Incumplimiento del contratista por circunstancia de fuerza mayor o caso fortuito eximente de responsabilidad

El Tribunal superior de Cundinamarca negó la pretensión, según la cual, se debía declarar la nulidad de acto administrativo que declaró el incumplimiento del contrato estatal de compra venta al encontrar que no se demostró que el contratista incumplió su obligación en razón de que, en su actuar, se hubiese configurado la  eximente de responsabilidad de fuerza mayor o caso fortuito.

El incumplimiento de las obligaciones contractuales y la imposibilidad de cumplir las mismas:

  1. Los contratos, como expresión de la autonomía de la voluntad, son ley para las partes y deben ser cumplidos en los términos y condiciones que establezcan sus cláusulas, por lo tanto, son fuente de responsabilidad por incumplimiento de las obligaciones por cualquiera de las partes contratantes.
  2. Aunque el deudor de la obligación tiene el deber jurídico de dar cumplimiento a la misma y por tanto, por regla general el deudor responde por el incumplimiento de la obligación, pueden concurrir determinadas situaciones específicas que no solo lo imposibilitan a dar cuenta de aquella, sino que en algunos casos determinados, podrían llegar al punto de extinguir el objeto de la misma.
  3. Por regla general el deudor debe responder por su obligación, es decir, una vez se compromete a cumplir o ejecutar una determinada prestación en favor del acreedor y a garantizar el resultado útil y final de la misma, no puede liberarse de ella y la obligación no se extingue hasta tanto no ejecute esa prestación en los términos y condiciones en los que se obligó, salvo que se presenten ciertas circunstancias totalmente ajenas a su voluntad que lo ubiquen en una situación de imposibilidad de cumplimiento.
  4. No cualquier imposibilidad tiene la virtualidad de liberar al deudor o de extinguir la obligación a su cargo, pues la causa que dé lugar a esa situación debe ser: i)  sobrevenida, es decir, que el deudor no tenga conocimiento o no hubiera podido prever su ocurrencia al momento de celebrar el contrato o negocio jurídico; ii) Definitiva, es decir, que sus efectos o consecuencias no puedan ser asumidos o sorteados a través de otros mecanismos desde el inicio de la ejecución del contrato; iii) Objetiva, es decir, que no se ocasione por una mera dificultad subjetiva, personal o económica del deudor, sino que sea totalmente ajena a su voluntad y; iv) que sea imprevisible e inevitable para éste, es decir, que el deudor no haya podido contemplar su advenimiento previamente a su ocurrencia y que no haya sido posible evitar o menguar sus consecuencias o efectos.
  5. La declaratoria unilateral de incumplimiento del contrato estatal por parte de la administración, al suponer que la Entidad Pública contratante pueda pronunciarse sobre el incumplimiento de las obligaciones del contratista, siempre que no se vea inmerso dentro de causales ajenas a su voluntad que lo imposibiliten a satisfacer lo pactado a su cargo, haciendo efectivas las pólizas, cláusulas penales y demás figuras convenidas mediante el contrato estatal, que permitan multar a la parte que incumplió con su deber contractual.

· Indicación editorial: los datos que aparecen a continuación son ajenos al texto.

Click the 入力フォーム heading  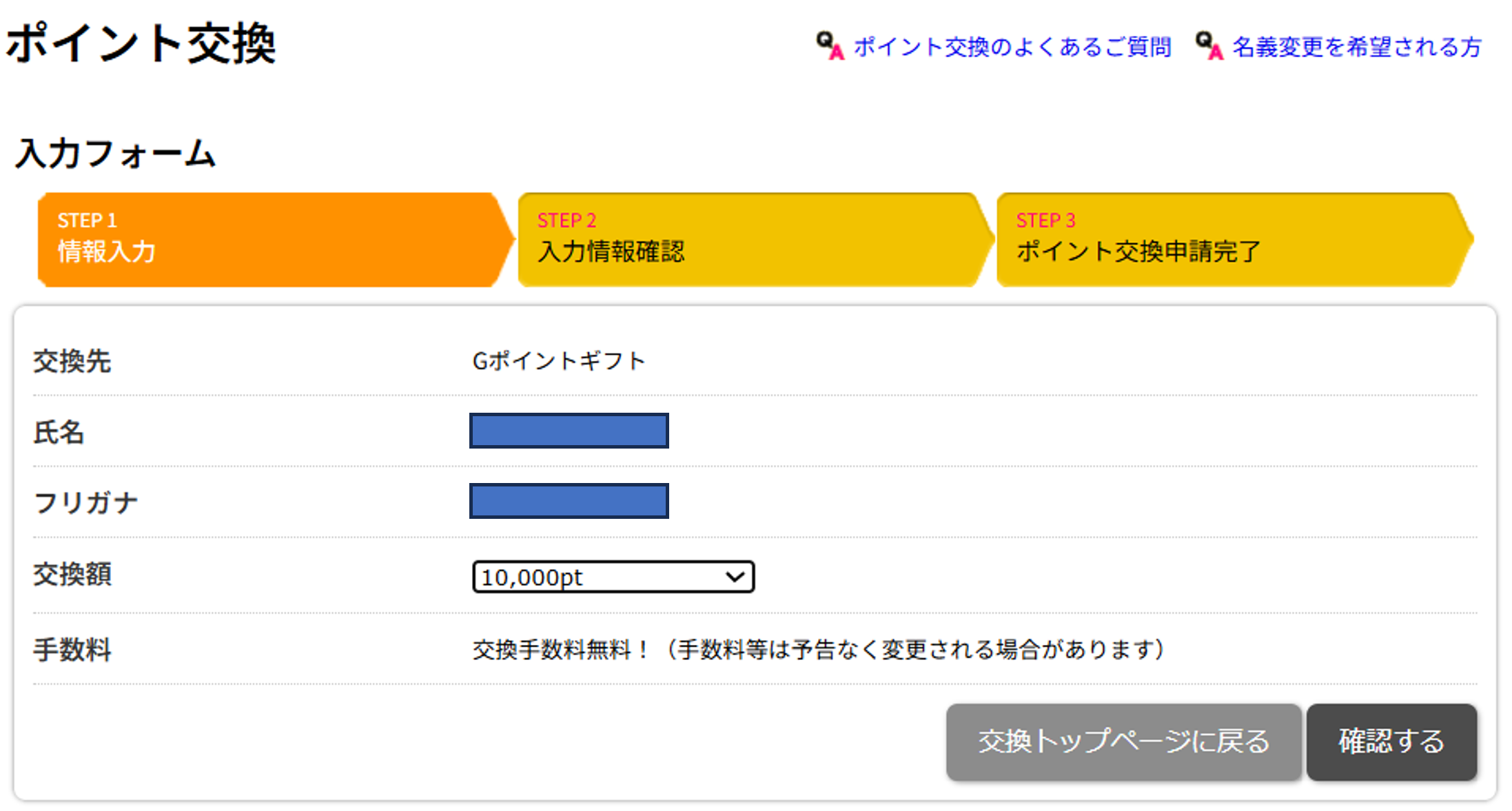(x=116, y=153)
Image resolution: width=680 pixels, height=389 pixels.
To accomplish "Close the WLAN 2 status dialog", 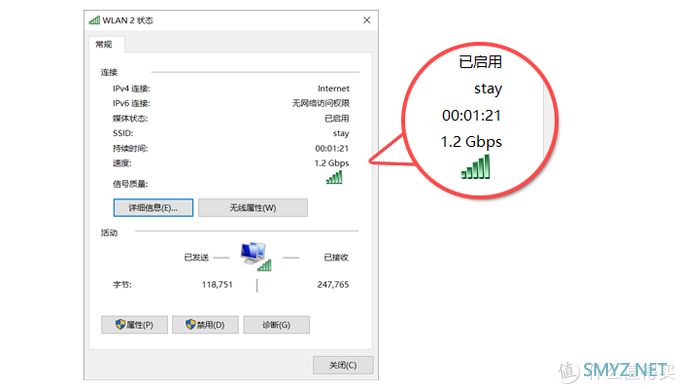I will [x=367, y=20].
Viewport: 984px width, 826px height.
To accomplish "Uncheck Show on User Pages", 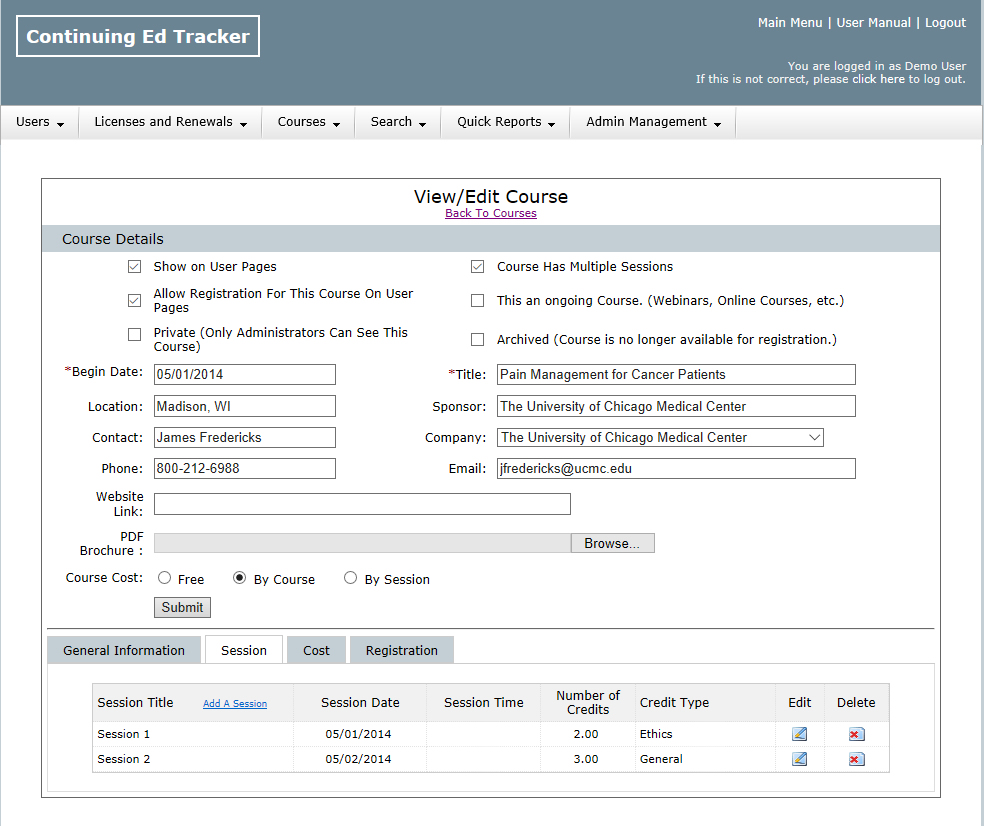I will click(x=135, y=267).
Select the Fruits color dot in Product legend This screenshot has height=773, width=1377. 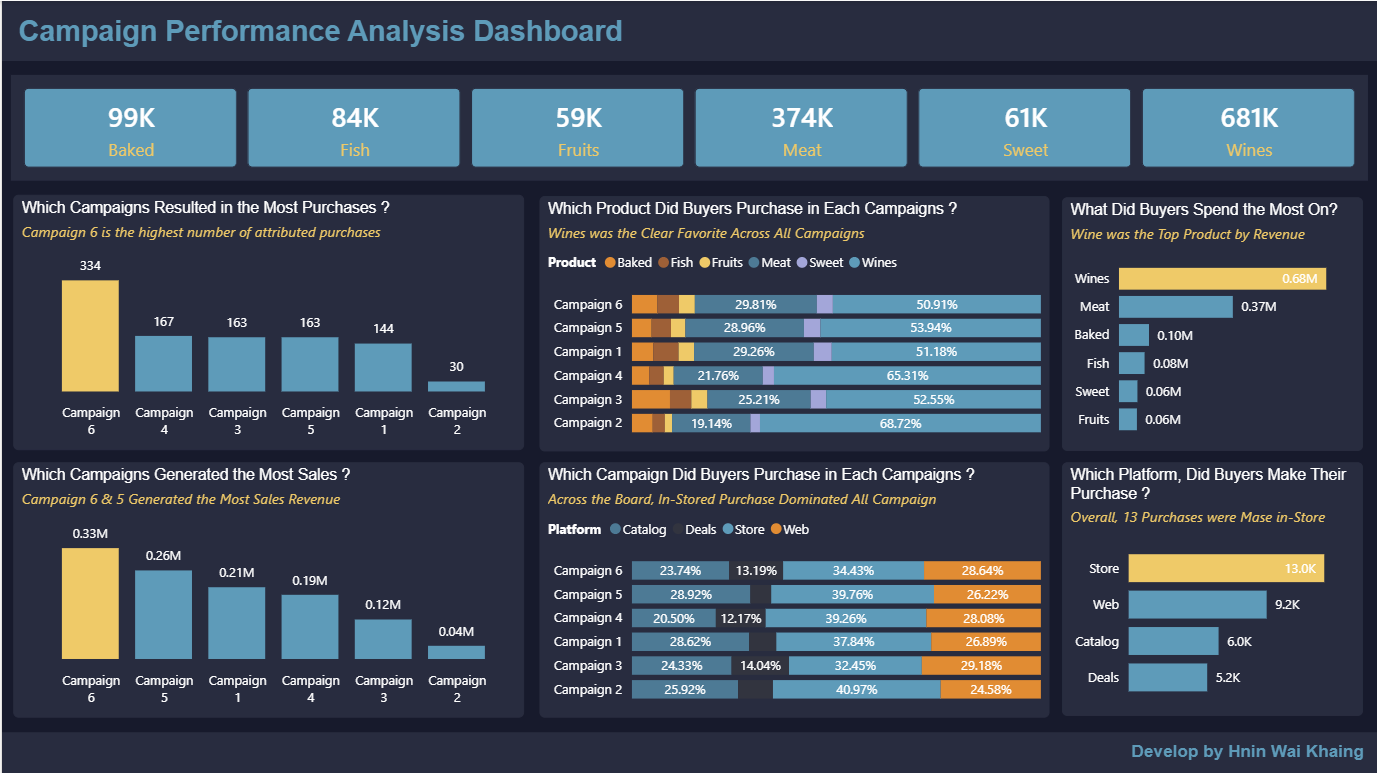pyautogui.click(x=706, y=263)
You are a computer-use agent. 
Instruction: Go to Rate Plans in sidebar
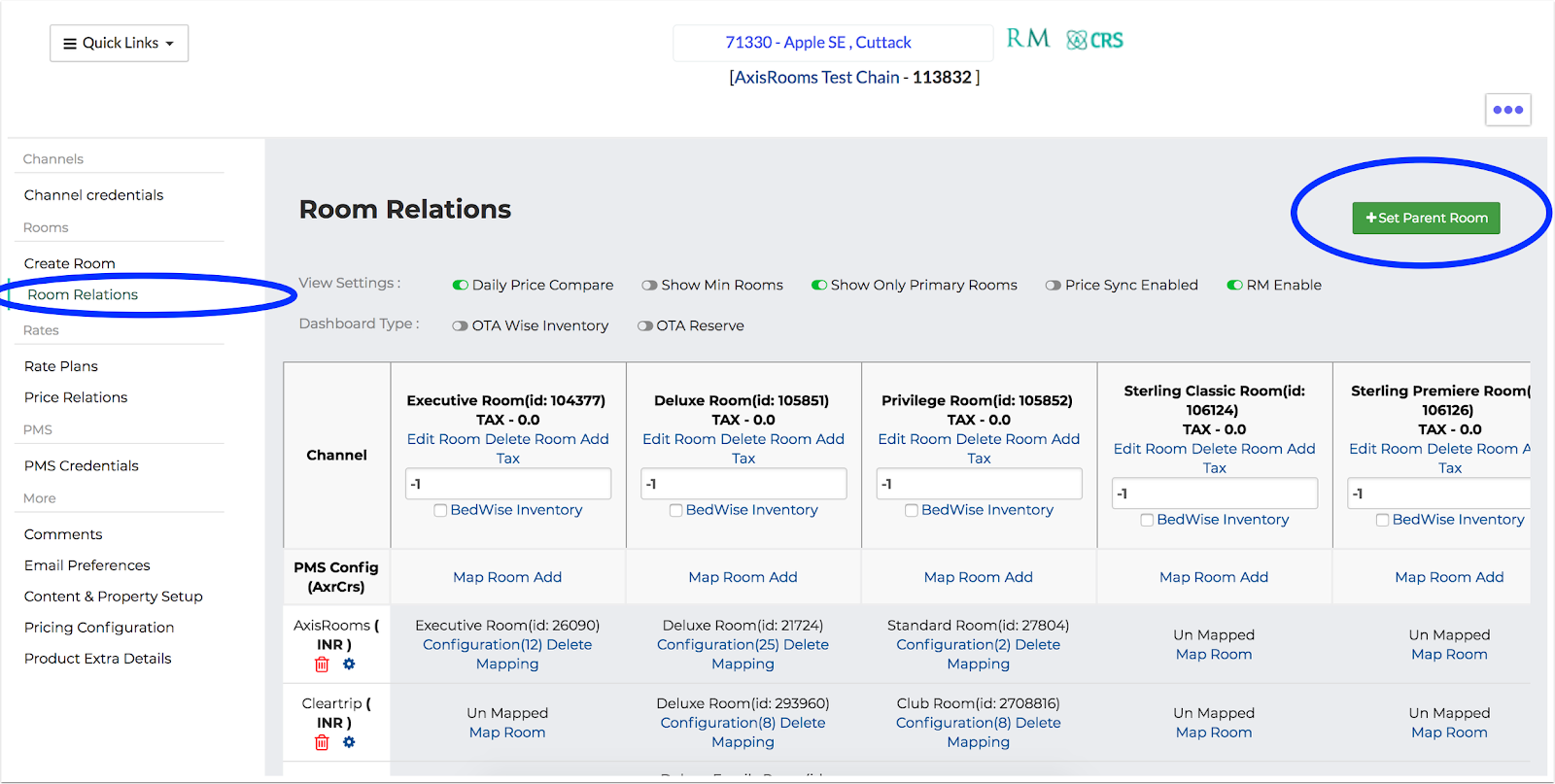(x=61, y=366)
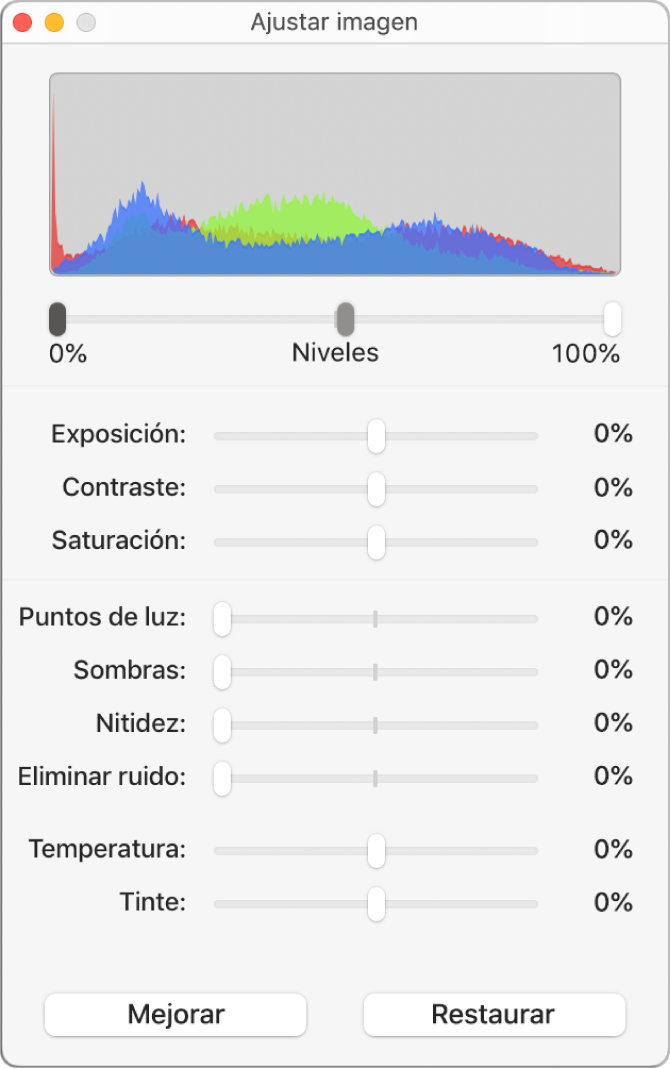This screenshot has height=1069, width=670.
Task: Click the white point 100% levels handle
Action: click(x=612, y=318)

La fuerza mayor y el caso fortuito en materia contencioso administrativa:

  1. La fuerza mayor y el caso fortuito, se constituyen como presupuestos en los que el cumplimiento o ejecución de las obligaciones contraídas se hace imposible en razón de una causa extraña y ajena al deudor
  2. La fuerza mayor se trata de un hecho propio de la naturaleza, mientras que el caso fortuito tiene lugar cuando interviene la actividad humana, siendo en ambos casos una situación imprevisible, irresistible y externa de la voluntad del sujeto que es deudor de la obligación.
  3. Los presupuestos referidos a la imprevisibilidad, irresistibilidad y externalidad del hecho deben darse concurrentemente, de modo que si falta uno de ellos, ya no se estaría en presencia de una casual eximente de responsabilidad.
  4. A quien por excelencia le atañe la carga de la prueba y por tanto, la acreditación de su concurrencia, es a quien sufre el suceso ajeno a su voluntad.
  5. La mora producida por fuerza mayor o caso fortuito no da lugar a la indemnización de perjuicios, salvo que las partes hayan pactado lo contrario.